Researchers from Scripps Institution of Oceanography, UC San Diego, were part of a team that has found a U.S. Navy aircraft lost in World War II and missing for over 70 years. The plane was discovered resting in the tropical waters of the Republic of Palau. The find is one of several made in recent years by a group of university-based oceanographers working with a nonprofit organization that seeks to recover lost aircraft and aviators listed as missing in action for decades.
The carrier-based dive-bomber was flying missions in support of Operation Stalemate II, a fierce battle that took place during a U.S. Marine landing on Peleliu. The dive-bomber was lost with two aviators onboard. The location of the aircraft and a detailed site survey will be turned over to the government of Palau and the U.S. Defense POW/MIA Accounting Agency (DPAA), the U.S. agency responsible for recovery and identification of remains and the notification of families.
The aircraft was found by a multi-disciplinary team leveraging a public-private partnership between Scripps and the University of Delaware, and the not-for-profit organizations the Coral Reef Research Foundation and the BentProp Project. State-of-the-art undersea technologies including unmanned undersea vehicles and high-frequency sonar were used to search the seafloor after a high-probability search region was identified through months of archival research and the team’s scientific analysis of historic data that BentProp has collected in the past 20 years.
"The testbed we developed in this public-private partnership appears to be paying dividends in our ability to find crash sites associated with those missing from past conflicts," said Scripps oceanographer Eric Terrill, a co-leader of the search mission.

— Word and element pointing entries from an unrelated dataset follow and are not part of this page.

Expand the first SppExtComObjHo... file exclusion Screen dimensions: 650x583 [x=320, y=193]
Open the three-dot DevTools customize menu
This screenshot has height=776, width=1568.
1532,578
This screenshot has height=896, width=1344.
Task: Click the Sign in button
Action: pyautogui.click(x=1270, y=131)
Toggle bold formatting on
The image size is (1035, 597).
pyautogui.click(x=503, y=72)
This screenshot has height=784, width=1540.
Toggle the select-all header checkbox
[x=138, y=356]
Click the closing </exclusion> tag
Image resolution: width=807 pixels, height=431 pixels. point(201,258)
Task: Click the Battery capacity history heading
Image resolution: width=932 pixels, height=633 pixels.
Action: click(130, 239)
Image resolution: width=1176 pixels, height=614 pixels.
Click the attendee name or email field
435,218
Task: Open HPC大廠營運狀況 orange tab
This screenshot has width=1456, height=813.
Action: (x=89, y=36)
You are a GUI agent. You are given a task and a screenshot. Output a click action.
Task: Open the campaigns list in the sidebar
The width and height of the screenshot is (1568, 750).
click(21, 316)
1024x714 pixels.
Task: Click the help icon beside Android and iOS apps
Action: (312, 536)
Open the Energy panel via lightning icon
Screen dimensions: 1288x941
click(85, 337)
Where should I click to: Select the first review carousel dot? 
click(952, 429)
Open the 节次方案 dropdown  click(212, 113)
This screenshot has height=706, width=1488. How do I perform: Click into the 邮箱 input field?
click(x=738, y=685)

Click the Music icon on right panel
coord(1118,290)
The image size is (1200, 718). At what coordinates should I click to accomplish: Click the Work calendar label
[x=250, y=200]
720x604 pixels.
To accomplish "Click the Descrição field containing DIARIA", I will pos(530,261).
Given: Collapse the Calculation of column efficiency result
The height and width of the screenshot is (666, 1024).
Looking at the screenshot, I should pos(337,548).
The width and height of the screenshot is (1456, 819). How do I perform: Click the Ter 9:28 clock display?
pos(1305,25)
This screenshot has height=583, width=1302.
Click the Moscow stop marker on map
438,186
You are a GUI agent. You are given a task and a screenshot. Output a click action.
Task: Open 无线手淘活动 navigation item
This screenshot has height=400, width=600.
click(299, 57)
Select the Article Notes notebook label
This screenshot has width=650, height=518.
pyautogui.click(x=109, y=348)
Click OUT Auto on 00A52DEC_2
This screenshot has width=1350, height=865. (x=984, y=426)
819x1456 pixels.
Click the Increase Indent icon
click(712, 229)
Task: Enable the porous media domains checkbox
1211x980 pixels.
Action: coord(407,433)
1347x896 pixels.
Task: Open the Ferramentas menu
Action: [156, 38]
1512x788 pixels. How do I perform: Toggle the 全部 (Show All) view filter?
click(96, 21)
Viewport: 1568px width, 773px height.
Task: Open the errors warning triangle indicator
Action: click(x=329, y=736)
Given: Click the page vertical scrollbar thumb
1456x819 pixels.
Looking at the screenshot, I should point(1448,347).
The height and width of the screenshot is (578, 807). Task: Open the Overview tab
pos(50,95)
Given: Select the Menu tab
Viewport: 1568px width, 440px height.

The March 20 find took place during an expedition that continues through April. After a few days of missions using the undersea vehicles, sonar targets were identified and later verified by divers to be the missing airplane at a depth of 30 meters (100 feet) in a murky lagoon. Terrill and University of Delaware oceanographer Mark Moline were the first on-scene at the historic find, along with members from BentProp.
Five other aircraft targets are also on the team’s priority search list for this year’s expedition.
The academic and not-for-profit teams were brought together three years ago under a chance meeting while the oceanographers were conducting marine research in Palau, and they were able to obtain seed money support from the U.S. Office of Naval Research (ONR) to apply emerging undersea technologies for purposes of finding aircraft associated with MIAs and provide a platform for public Science, Technology, Engineering, and Mathematics (STEM) outreach. Last year’s expedition supported by ONR yielded the finding of two other missing aircraft, a TBM Avenger and a FSF Hellcat, and the remains from those two aircraft are now slated for recovery by the DPAA later this year. More about the public-private partnership can be found at www.projectrecover.org. This year’s expedition was able to continue through private donor support, in part as a result of the visibility the project received after being featured in 60 Minutes and in a popular GoPro video in 2014.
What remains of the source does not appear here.